Publication details

Association of Cardiovascular Health with Epicardial Adipose Tissue and Intima Media Thickness: The Kardiovize Study

Authors

HRUSKOVA Jana MAUGERI Andrea PODROUŽKOVÁ Helena ŠTÍPALOVÁ Tatiana JAKUBÍK Juraj BARCHITTA Martina MEDINA-INOJOSA Jose R. HOMOLKA Martin AGODI Antonella KUNZOVÁ Šárka SOCHOR Ondřej LOPEZ-JIMENEZ Francisco VINCIGUERRA Manlio

Year of publication 2018
Type Article in Periodical
Magazine / Source JOURNAL OF CLINICAL MEDICINE
MU Faculty or unit

Faculty of Medicine

Citation
Doi http://dx.doi.org/10.3390/jcm7050113
Keywords cardiovascular risk; epicardial adipose tissue; intima media thickness
Description Background: Intima-media thickness (IMT) has been proposed as a measurement of subclinical atherosclerosis and has been associated with cardiovascular disease (CVD). Epicardial adipose tissue (EAT) is a fat depot between the pericardium and myocardium and has been associated with coronary atherosclerosis. The relationship between IMT and EAT thickness has not been reported before. We investigated the relationship between EAT thickness, IMT, CVD risk factors, and ideal cardiovascular health (CVH) metrics using subjects from the Kardiovize Brno 2030 cohort study, a random urban sample population in Central Europe. Methods: We studied 102 individuals (65 males) aged 25-64 years (median = 37 years) with no current or past CVD history. We measured IMT using a vascular ultrasound and EAT thickness using transthoracic echocardiography, and collected data on anthropometric factors, CVD risk factors, and CVH score. Correlation tests and multiple linear regression models were applied. Results: In the age- and gender-adjusted model, we demonstrated that, among CVD risk factors, only BMI was significantly and positively associated with EAT thickness ( = 0.182, SE = 0.082, p = 0.030), while no significant associations with IMT were evident.
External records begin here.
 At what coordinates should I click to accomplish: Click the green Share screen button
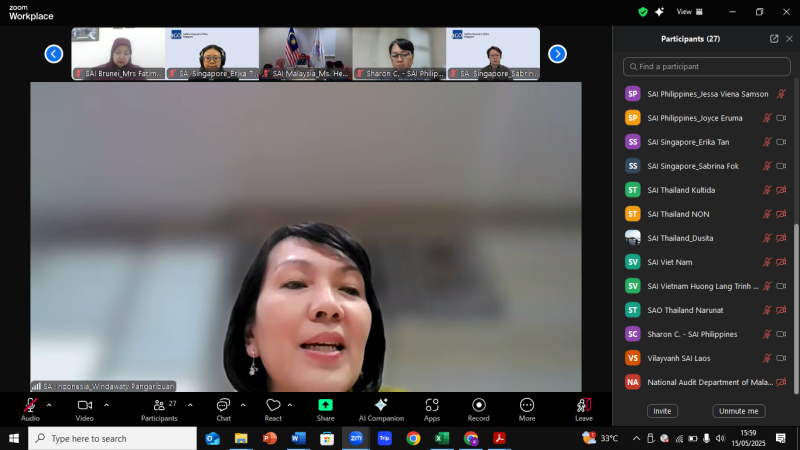coord(325,408)
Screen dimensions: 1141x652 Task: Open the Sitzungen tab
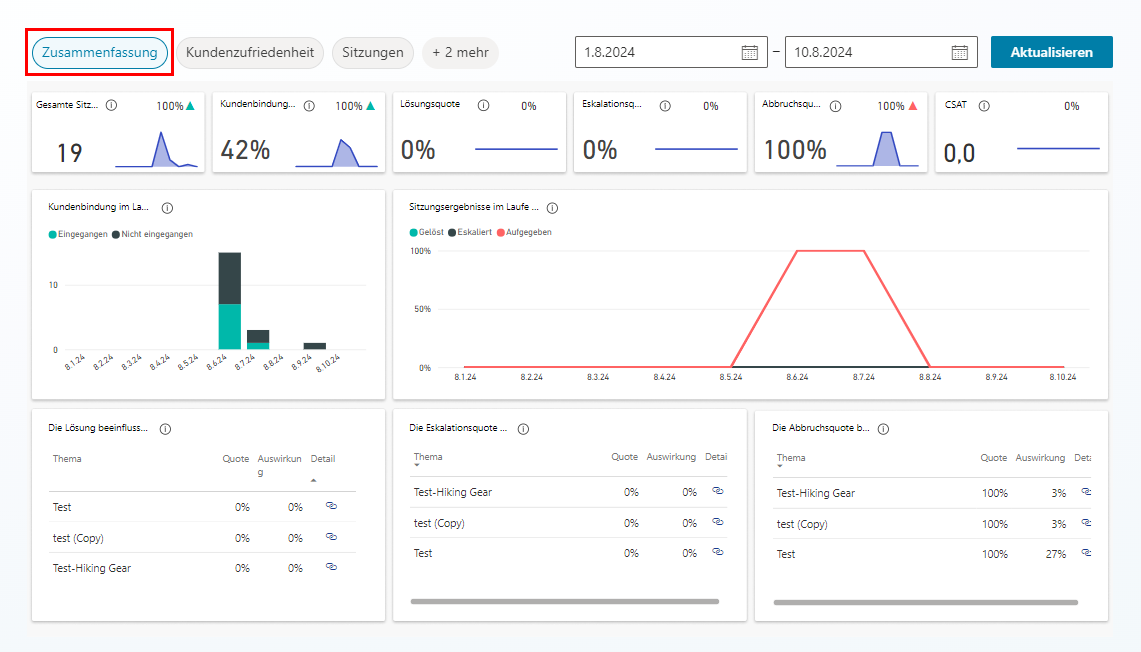click(373, 53)
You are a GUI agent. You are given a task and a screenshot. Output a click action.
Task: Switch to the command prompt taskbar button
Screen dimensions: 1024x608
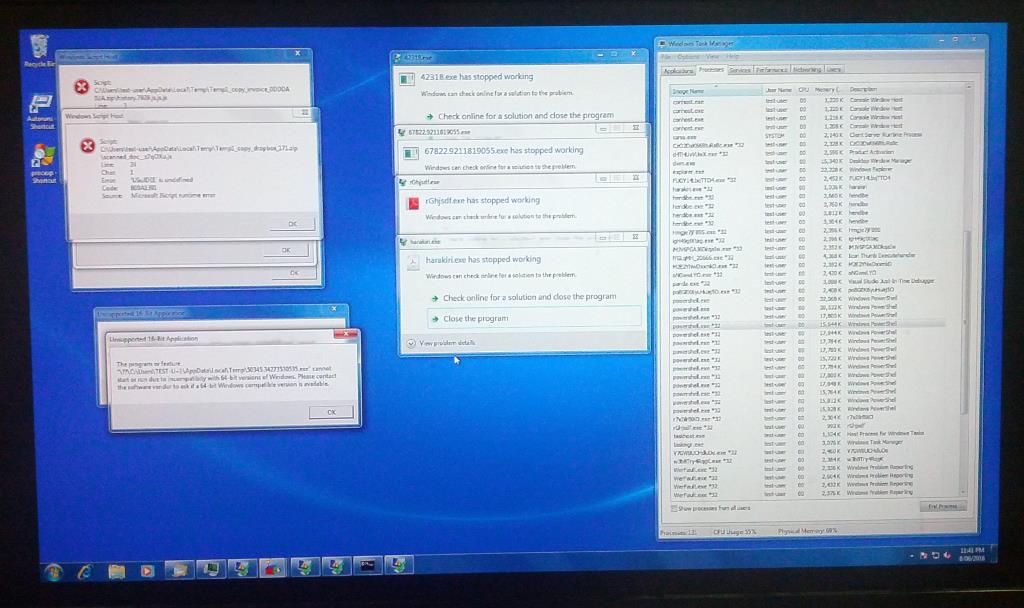click(x=368, y=566)
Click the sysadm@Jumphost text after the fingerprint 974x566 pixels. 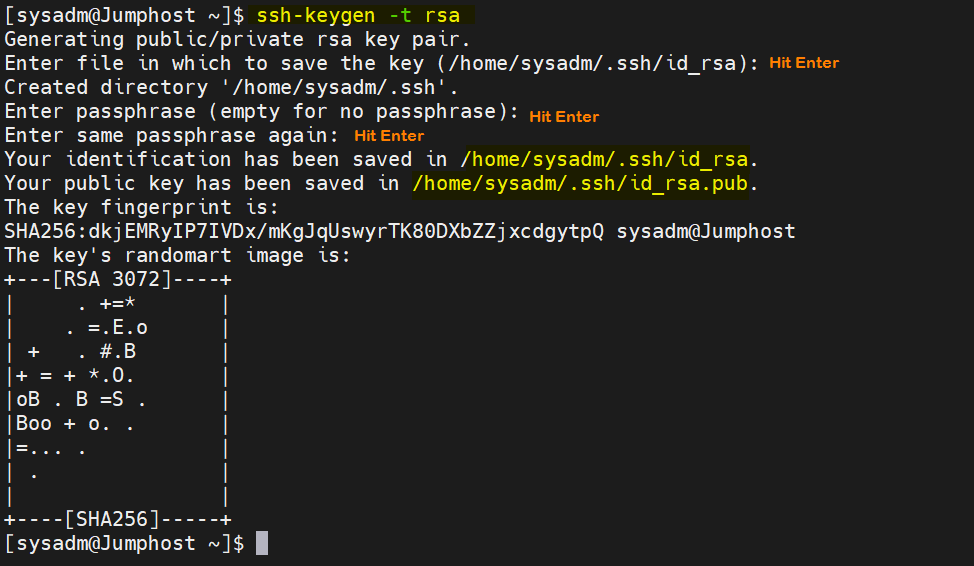706,231
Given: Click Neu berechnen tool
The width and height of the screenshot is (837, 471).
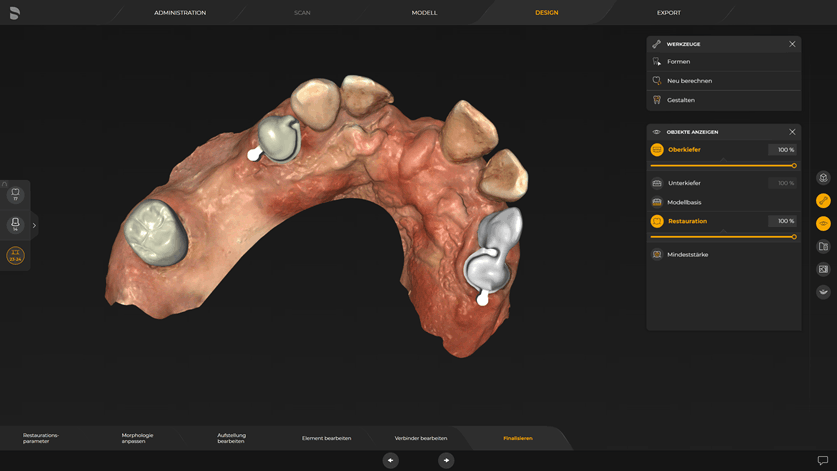Looking at the screenshot, I should (689, 81).
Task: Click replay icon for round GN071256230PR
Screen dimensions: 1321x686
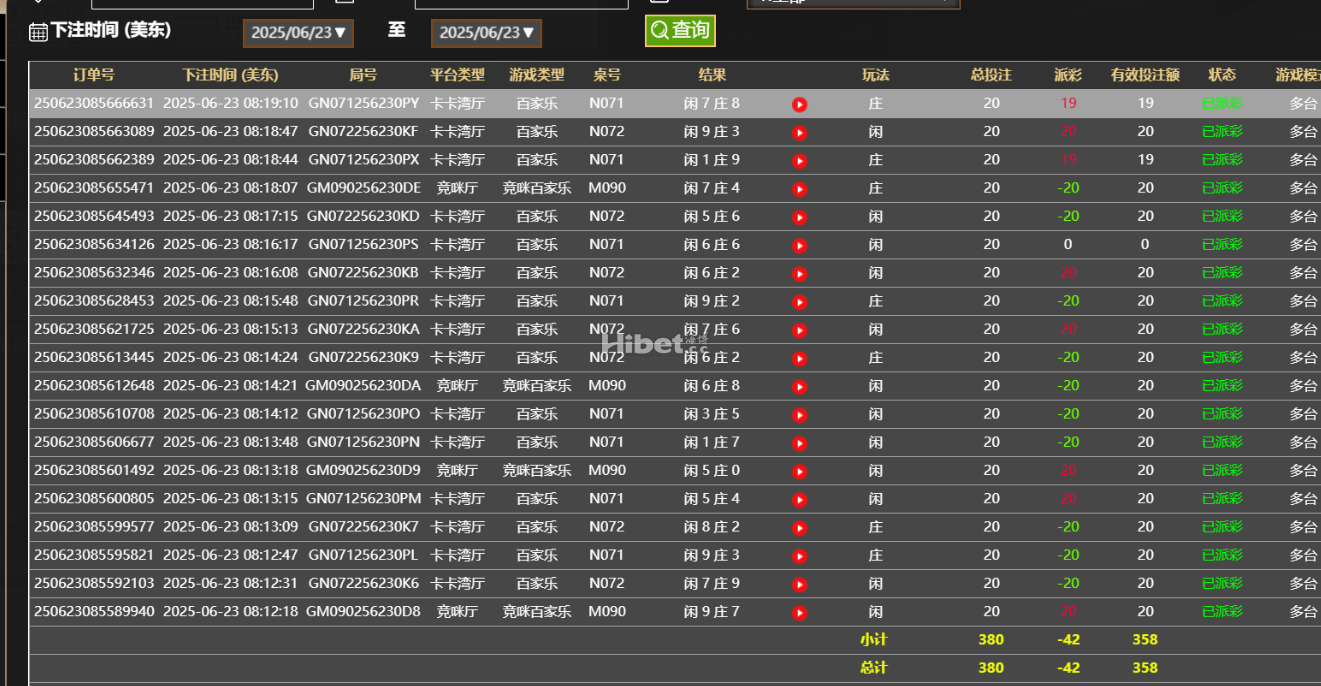Action: click(799, 302)
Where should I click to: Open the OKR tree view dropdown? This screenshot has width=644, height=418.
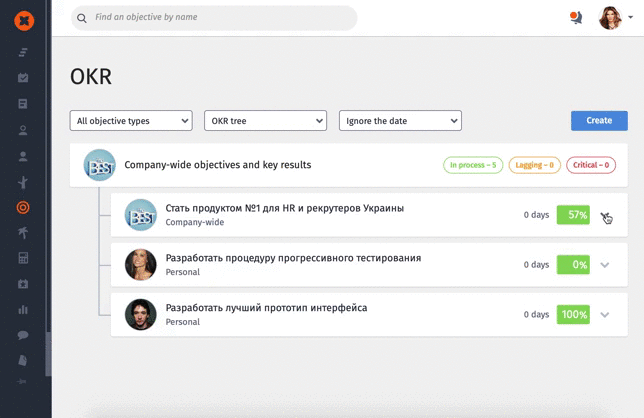265,121
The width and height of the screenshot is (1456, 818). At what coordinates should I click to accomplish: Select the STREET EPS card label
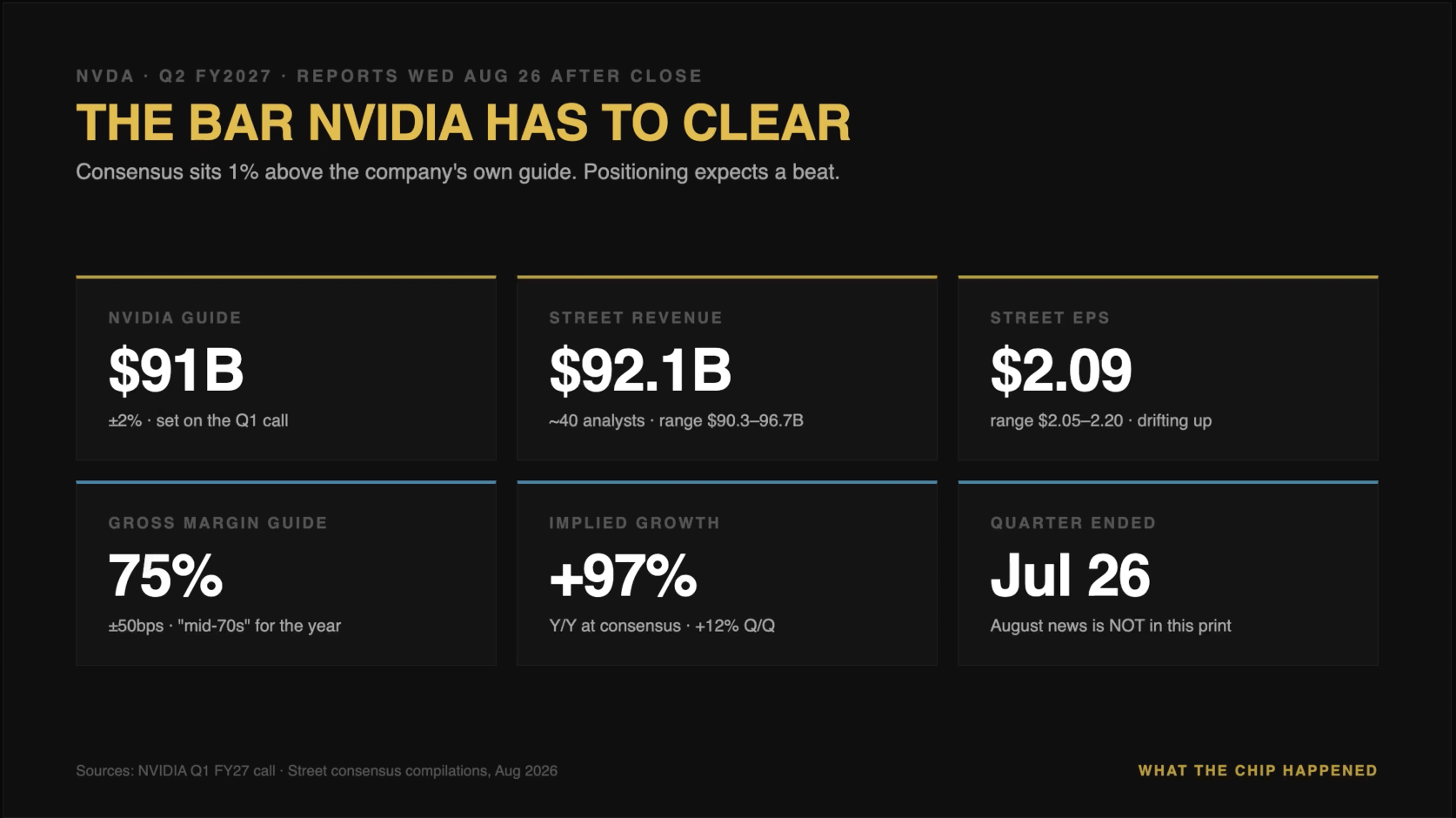tap(1050, 318)
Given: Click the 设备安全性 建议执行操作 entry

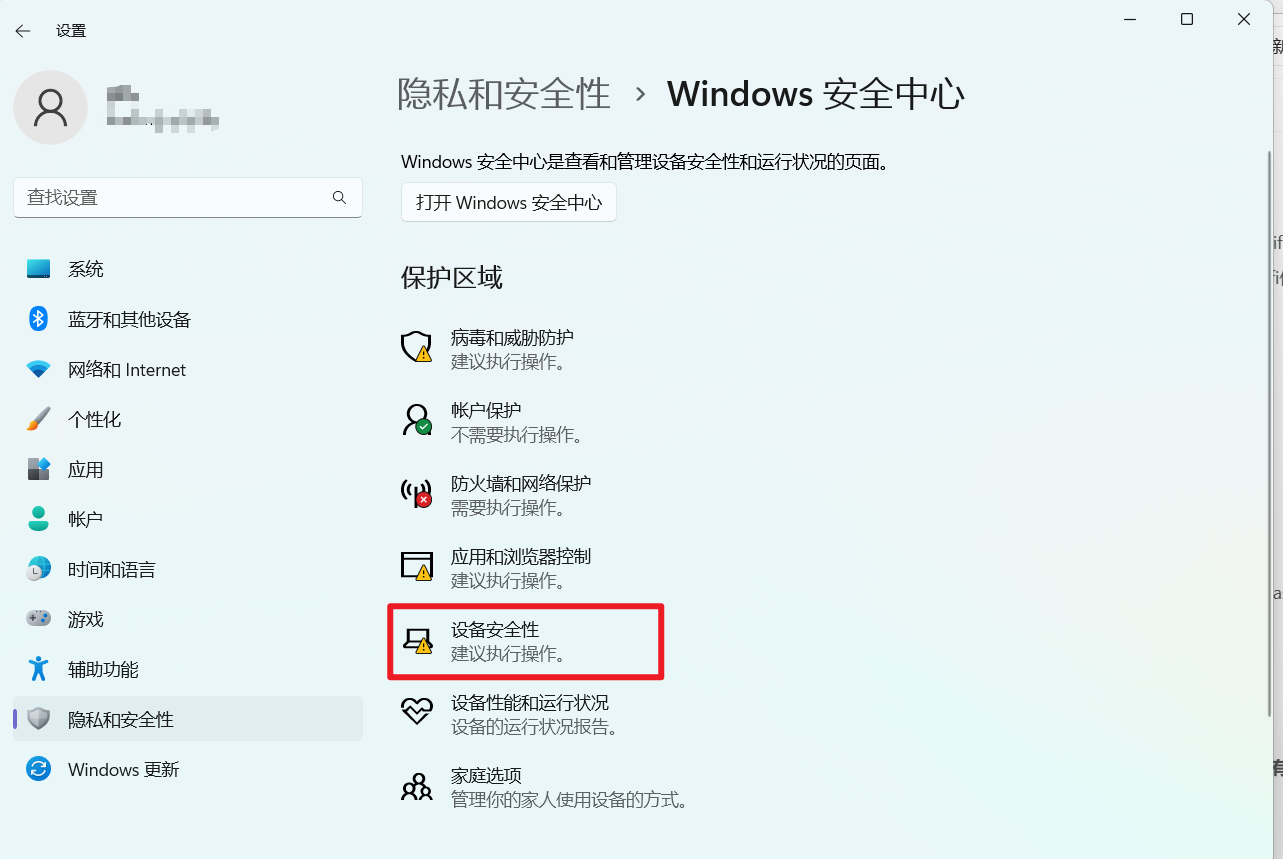Looking at the screenshot, I should click(x=525, y=640).
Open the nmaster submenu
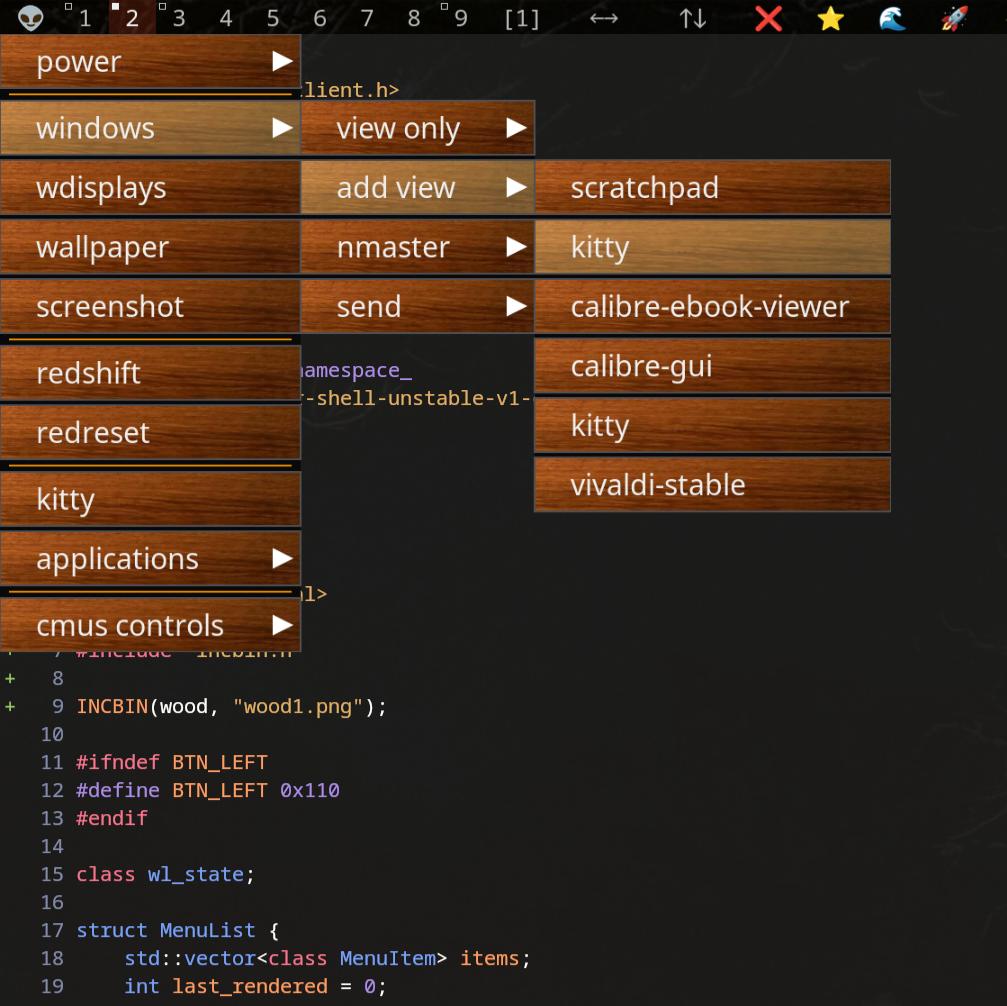The height and width of the screenshot is (1006, 1007). tap(417, 247)
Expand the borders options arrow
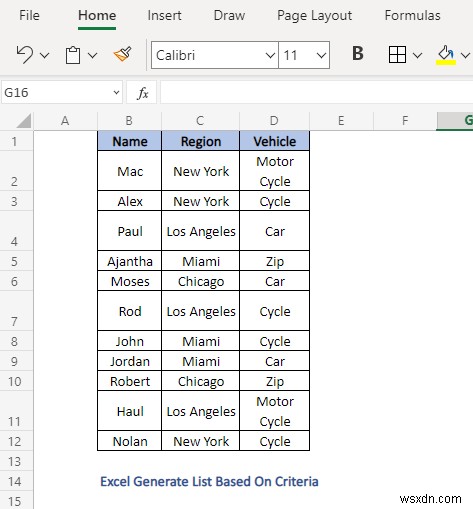This screenshot has width=473, height=509. 417,55

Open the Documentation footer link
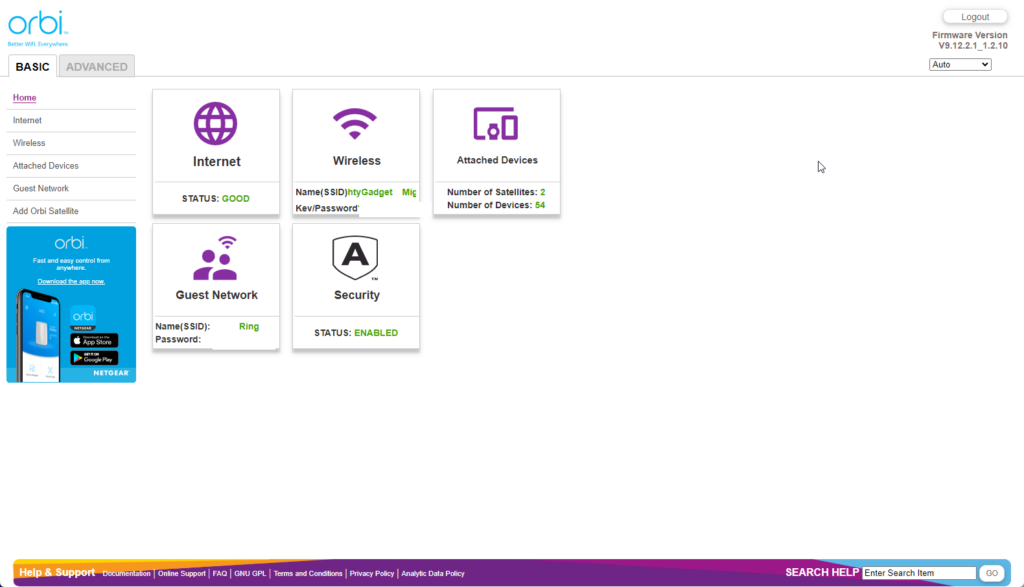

Although both EAT thickness and IMT were negatively correlated with CVH score (r = -0.45, p < 0.001, and r = -0.38, p < 0.001, respectively), we demonstrated that overall CVH score (beta = -0.262; SE = 0.077; p = 0.001), as well as BMI (beta = -1.305; SE = 0.194; p < 0.001) and blood pressure CVH metrics (beta = -0.607; SE = 0.206; p = 0.004) were significantly associated with EAT thickness but not with IMT. Conclusions: Our study is important as it demonstrated for the first time that CVH is associated with EAT thickness. Interestingly, this relationship seems to be dependent on BMI and blood pressure rather than on the other CVH metrics. However, outcome-driven studies are required to confirm these findings.